Show every line of the data below that includes the word "will".

Source data section start

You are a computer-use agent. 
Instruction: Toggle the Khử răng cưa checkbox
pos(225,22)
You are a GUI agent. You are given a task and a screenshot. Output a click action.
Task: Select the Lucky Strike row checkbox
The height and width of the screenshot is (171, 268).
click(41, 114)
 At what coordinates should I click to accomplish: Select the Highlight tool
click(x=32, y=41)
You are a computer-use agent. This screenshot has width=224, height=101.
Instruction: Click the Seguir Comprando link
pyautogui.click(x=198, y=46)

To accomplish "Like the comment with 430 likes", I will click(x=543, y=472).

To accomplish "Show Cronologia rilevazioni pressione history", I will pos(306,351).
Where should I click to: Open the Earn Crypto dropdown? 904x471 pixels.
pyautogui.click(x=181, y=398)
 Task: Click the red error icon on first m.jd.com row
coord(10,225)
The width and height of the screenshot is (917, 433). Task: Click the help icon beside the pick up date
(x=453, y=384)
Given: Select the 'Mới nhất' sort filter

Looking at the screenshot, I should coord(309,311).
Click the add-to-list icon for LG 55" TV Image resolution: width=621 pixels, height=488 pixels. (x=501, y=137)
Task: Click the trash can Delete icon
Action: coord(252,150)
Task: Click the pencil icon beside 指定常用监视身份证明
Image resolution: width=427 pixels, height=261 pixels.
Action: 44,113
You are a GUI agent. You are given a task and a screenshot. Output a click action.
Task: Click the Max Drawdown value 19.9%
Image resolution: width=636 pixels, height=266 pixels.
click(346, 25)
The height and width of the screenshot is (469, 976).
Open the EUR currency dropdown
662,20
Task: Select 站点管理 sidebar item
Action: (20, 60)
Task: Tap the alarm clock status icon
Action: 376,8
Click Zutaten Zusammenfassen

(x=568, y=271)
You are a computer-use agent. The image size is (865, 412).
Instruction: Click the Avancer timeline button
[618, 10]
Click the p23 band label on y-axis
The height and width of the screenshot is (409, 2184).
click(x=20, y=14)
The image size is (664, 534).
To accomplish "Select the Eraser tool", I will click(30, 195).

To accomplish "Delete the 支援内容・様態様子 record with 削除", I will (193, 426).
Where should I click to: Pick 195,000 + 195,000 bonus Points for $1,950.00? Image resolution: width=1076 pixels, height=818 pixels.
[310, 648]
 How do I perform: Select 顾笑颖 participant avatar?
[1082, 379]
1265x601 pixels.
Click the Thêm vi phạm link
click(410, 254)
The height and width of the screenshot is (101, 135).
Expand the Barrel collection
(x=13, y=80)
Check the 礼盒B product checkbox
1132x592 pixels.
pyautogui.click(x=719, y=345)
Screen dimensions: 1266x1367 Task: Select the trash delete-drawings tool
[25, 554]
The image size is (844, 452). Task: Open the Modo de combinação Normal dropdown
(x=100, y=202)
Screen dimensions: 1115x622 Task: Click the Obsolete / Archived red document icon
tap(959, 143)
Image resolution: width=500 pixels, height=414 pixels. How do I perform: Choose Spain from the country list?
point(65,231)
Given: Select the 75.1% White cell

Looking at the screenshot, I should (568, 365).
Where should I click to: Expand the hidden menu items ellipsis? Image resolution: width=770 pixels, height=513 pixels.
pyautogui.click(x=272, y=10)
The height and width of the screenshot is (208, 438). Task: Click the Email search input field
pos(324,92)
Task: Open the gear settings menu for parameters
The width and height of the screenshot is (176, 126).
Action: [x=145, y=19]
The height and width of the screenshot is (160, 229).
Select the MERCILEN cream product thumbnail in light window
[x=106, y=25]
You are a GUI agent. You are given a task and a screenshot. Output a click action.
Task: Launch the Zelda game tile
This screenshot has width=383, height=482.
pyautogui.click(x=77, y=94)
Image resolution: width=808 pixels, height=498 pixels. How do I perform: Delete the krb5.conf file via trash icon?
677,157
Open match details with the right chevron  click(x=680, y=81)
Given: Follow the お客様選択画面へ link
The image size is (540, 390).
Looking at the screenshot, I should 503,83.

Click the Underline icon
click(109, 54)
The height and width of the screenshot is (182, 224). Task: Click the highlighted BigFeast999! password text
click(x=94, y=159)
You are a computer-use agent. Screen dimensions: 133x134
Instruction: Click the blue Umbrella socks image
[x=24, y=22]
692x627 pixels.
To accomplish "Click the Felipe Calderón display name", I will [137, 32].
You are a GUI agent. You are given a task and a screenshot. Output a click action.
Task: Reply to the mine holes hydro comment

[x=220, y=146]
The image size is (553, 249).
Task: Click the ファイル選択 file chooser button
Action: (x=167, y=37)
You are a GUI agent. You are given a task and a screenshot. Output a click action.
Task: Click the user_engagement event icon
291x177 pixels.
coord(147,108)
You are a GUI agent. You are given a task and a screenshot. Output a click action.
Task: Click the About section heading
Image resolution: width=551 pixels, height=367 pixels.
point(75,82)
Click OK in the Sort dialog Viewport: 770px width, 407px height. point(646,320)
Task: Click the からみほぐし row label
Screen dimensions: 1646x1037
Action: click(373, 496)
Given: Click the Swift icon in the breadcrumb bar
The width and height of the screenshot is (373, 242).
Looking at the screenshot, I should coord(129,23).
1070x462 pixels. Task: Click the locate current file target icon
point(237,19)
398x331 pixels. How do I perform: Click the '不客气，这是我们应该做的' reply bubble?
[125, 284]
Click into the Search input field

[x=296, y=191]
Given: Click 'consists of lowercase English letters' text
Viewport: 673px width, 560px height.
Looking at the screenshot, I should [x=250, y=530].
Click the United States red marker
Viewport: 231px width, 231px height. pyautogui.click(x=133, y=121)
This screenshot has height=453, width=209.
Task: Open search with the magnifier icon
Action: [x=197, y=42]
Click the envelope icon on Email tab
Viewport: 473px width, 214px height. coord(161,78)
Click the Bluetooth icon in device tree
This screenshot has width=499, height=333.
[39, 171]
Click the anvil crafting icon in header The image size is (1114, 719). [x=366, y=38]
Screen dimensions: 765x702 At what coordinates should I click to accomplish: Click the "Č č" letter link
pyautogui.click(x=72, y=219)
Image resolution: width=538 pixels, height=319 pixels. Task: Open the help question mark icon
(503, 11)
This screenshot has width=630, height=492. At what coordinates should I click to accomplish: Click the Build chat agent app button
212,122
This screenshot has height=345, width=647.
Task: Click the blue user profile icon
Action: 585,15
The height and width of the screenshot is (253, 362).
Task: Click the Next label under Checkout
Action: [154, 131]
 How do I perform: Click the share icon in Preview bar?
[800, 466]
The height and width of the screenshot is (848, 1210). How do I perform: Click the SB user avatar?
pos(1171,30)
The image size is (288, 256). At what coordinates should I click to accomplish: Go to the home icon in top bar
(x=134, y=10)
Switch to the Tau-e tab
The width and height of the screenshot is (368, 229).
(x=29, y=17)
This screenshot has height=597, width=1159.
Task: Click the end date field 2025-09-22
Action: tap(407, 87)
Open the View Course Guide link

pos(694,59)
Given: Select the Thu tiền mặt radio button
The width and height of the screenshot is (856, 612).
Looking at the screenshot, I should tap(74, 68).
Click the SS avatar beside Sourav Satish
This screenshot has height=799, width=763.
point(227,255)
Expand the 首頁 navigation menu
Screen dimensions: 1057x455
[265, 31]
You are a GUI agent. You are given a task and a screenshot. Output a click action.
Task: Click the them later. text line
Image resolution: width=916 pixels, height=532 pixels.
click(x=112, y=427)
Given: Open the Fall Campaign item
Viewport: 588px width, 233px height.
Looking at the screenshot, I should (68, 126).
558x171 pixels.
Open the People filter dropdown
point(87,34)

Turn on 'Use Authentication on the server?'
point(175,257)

Source data section end

### Solution below
To accomplish "Like the comment with 430 likes", I will click(x=543, y=472).
To accomplish "Show Cronologia rilevazioni pressione history", I will pos(306,351).
To accomplish "Select the Eraser tool", I will click(30, 195).
To accomplish "Delete the 支援内容・様態様子 record with 削除", I will (193, 426).
To accomplish "Click the Felipe Calderón display name", I will [137, 32].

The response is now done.